▶ _INPUT DATA_
——

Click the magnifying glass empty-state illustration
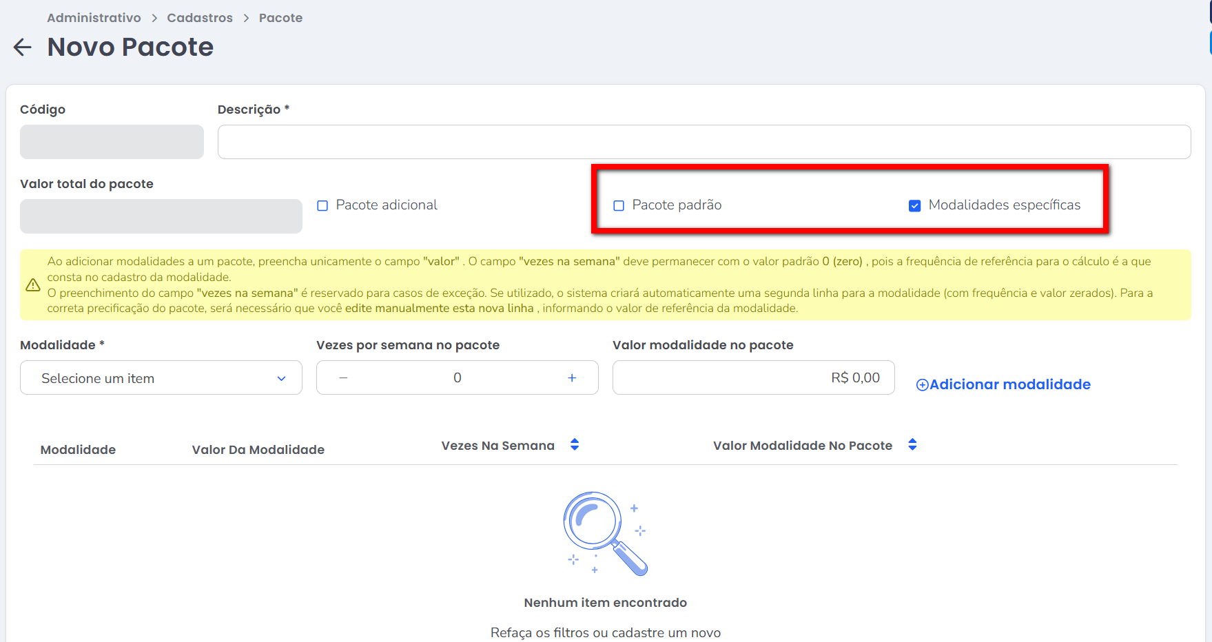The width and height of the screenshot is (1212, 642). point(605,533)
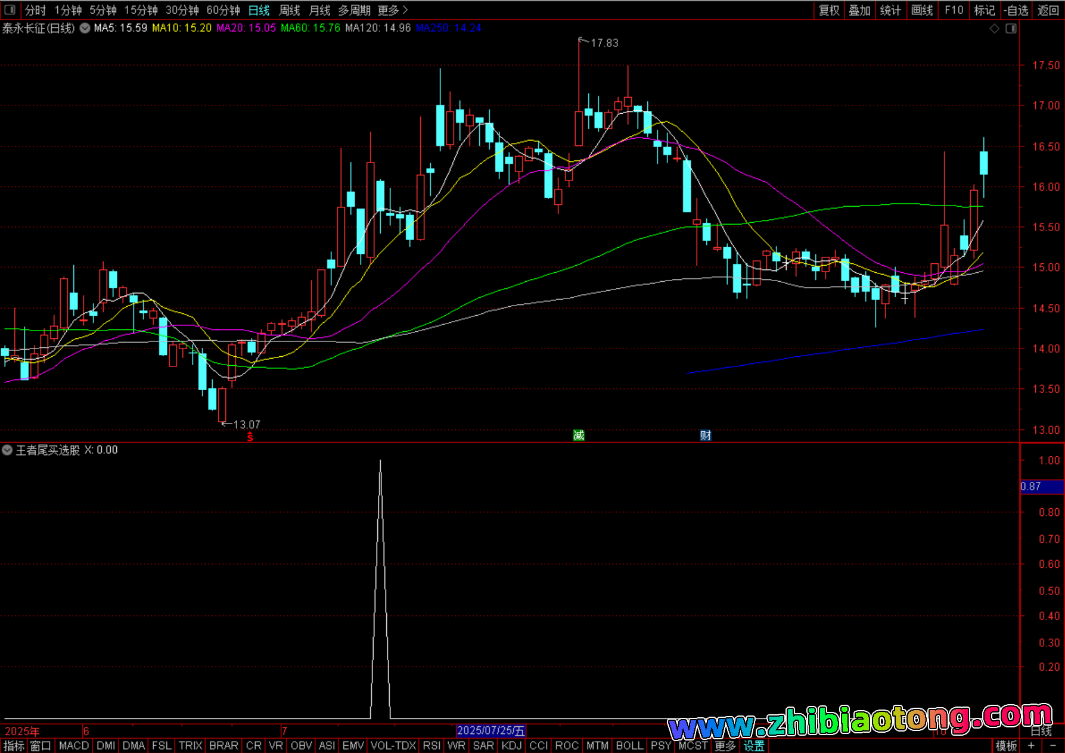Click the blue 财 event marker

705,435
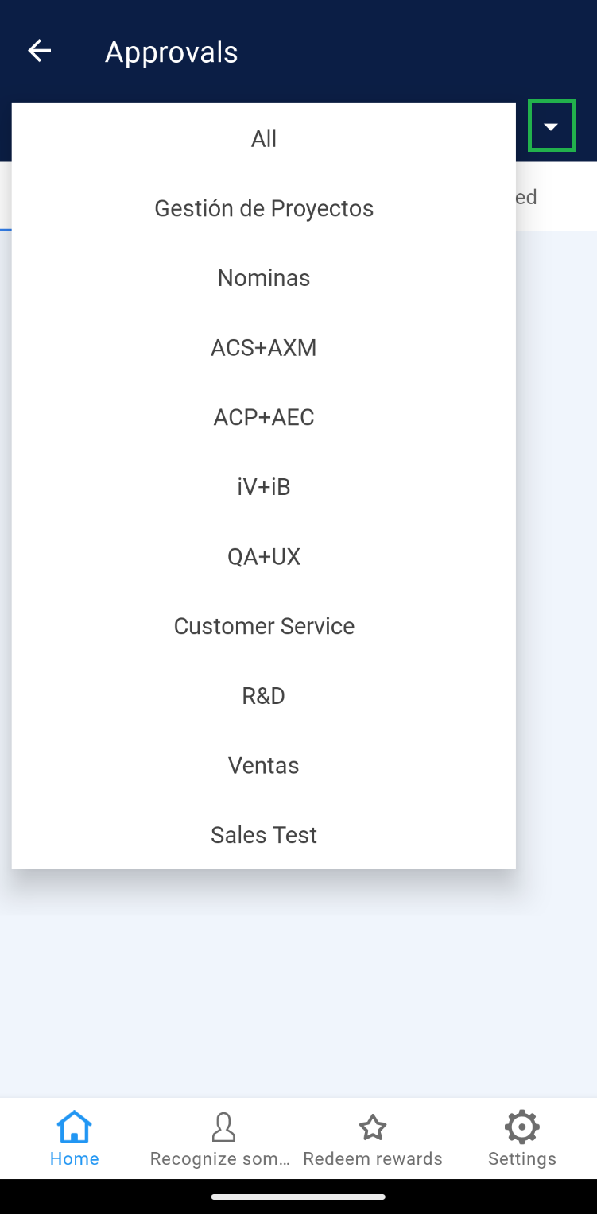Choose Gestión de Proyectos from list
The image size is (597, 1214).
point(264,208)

——

▶ _YOUR OBJECTIVE_
Can you convert the data above into a JSON list of strings, one string per line, with blank lines and the pictures left out?

▶ _OUTPUT FOR THIS EXERCISE_
[
  "Click the magnifying glass empty-state illustration",
  "The width and height of the screenshot is (1212, 642). point(605,533)",
  "Click the blue 财 event marker",
  "705,435",
  "Choose Gestión de Proyectos from list",
  "The image size is (597, 1214).",
  "point(264,208)"
]